La sera, provati dal bagno in oceano e dalle camminate, eravamo troppo stanchi per uscire di nuovo, perciò, senza rinunciare a una tipica cenetta argentina, ci siamo cotti un po’ di carne in ostello, accompagnandola con una bottiglia di pregevole e corposo vino rosso di Mendoza. La nostra serata non è finita eccessivamente tardi, anche perché io dovevo svegliarmi presto per fare la cosa più imprevista e straordinaria che potessi trovare in quel paradiso naturale: un’immersione con i leoni marini, “busear con los lobos” come recitavano tutti i cartelli dei centri sub per un’altra delle attività maggiormente pubblicizzate in ogni angolo della zona. A dire il vero, nemmeno immaginavo che si potesse fare un’immersione del genere, né sapevo quanto quegli animali potessero essere amichevoli o mansueti, ma se lo facevano… potevo perdere un’occasione così unica?!?
Sfortunatamente dovevo essere capitato nel più scalcinato dei circoli dove, dopo aver atteso per una mezz’ora che arrivasse l’addetto, mi hanno vestito alla bell’e meglio con la prima muta che hanno trovato e mi hanno accompagnato di corsa presso un altro circolo, il solo che quel giorno organizzava l’uscita per anche conto di tutti gli altri, secondo gli accordi con il parco marino per cui non poteva partire più di una lancia al giorno, a turno, e con un numero limitato di sub. Nello spogliatoio i miei quattro compagni d’immersione stavano selezionando e misurando con cura la muta da indossare, scelta tra il vasto campionario di mute nuove fiammanti, tutte dello stesso colore e modello; intanto io mi ripassavo col dito tutte le parti smozzicate della mia muta d’annata, per controllare che perlomeno non ci fossero buchi da parte a parte nel neoprene.
Mentre raggiungevamo il punto d’immersione con la piccola imbarcazione, i tre accompagnatori ci intrattenevano raccontando aneddoti e curiosità sulle ricchezze di quella riserva, sulle abitudini degli animali che la popolavano, sul loro lavoro di guide tra orche ed elefanti marini, e sulle balene che nella stagione dell’accoppiamento riempivano la baia. «Vengono qui a riprodursi - diceva il più anziano dei tre - e poi, quando tornano in mare aperto, arrivano i giapponesi e le ammazzano», concludendo la frase con una grassa risata amara. Gli ho chiesto se non fosse pericoloso uscire in barca durante il periodo delle balene, ma lui mi ha risposto che nonostante ce ne fosse una quantità ragguardevole, e capitasse spesso di passargli molto vicino anche con imbarcazioni piccole come quella su cui eravamo noi, le balene avevano una tale sensibilità nel muoversi da riuscire ad evitare qualsiasi rischio di collisione: a memoria d’uomo non si era mai verificato nessun incidente.

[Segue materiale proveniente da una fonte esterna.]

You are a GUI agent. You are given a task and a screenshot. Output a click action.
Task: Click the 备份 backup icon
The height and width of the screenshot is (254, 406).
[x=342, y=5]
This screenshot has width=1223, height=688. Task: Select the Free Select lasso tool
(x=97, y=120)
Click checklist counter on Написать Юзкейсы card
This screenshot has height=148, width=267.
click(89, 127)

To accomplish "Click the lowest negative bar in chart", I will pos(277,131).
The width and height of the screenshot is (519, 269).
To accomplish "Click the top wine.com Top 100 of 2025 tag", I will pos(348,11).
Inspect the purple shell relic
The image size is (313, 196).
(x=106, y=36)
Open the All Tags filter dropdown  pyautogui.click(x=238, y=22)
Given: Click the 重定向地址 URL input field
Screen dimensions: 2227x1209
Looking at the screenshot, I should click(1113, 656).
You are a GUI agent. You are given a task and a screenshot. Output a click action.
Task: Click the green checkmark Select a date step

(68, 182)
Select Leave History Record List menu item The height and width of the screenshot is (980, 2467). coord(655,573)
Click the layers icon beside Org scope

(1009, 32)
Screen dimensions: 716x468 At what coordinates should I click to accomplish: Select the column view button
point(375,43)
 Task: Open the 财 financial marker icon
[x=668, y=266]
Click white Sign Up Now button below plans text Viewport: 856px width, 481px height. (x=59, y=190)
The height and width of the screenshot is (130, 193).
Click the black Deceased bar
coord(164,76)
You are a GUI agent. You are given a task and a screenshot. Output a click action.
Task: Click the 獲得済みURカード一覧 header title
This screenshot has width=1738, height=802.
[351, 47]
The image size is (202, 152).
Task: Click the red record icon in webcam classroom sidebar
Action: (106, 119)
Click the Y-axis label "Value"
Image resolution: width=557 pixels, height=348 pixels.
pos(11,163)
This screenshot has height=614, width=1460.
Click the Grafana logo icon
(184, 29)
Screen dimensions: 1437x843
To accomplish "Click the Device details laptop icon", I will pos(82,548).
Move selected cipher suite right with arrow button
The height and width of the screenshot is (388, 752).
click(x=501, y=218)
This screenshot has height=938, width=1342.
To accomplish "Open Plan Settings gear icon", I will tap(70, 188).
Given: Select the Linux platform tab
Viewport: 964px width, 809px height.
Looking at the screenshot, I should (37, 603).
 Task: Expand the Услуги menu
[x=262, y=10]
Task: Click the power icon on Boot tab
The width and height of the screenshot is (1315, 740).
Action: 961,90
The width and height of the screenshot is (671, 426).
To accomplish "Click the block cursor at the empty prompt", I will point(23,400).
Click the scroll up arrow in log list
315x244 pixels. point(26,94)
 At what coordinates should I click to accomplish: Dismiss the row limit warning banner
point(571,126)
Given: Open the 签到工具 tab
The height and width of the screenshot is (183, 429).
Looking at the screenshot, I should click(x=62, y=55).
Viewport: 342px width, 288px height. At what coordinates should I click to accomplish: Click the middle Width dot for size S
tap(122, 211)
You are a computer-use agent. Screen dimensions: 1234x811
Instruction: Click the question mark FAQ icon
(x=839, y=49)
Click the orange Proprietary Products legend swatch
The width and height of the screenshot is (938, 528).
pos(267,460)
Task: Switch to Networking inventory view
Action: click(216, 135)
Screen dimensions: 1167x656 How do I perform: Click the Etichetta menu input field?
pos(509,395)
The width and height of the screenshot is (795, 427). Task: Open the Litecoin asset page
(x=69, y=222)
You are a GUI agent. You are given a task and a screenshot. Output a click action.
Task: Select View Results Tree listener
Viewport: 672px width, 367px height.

Appena gettata l’ancora, a poche decine di metri dalla costa, i primi leoni marini hanno cominciato subito ad avvicinarsi incuriositi, noi abbiamo finito di prepararci con il resto dell’attrezzatura che era stata portata per ciascuno di noi, e a quel punto ho scoperto di essere l’unico a cui mancavano i guanti, che il mio circolo scalcinato avrebbe dovuto fornirmi insieme alla muta, e che perciò stare sott’acqua non si sarebbe prospettato troppo confortevole.